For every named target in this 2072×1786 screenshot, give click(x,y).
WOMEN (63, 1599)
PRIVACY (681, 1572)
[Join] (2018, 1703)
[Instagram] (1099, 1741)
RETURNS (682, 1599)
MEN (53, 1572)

* Work to be completed *
The records above are to be transcribed exactly, with nothing left out.

* Result of the task *
For every named target in this 2072×1786 screenshot, give click(x,y).
WOMEN (63, 1599)
PRIVACY (681, 1572)
[Join] (2018, 1703)
[Instagram] (1099, 1741)
RETURNS (682, 1599)
MEN (53, 1572)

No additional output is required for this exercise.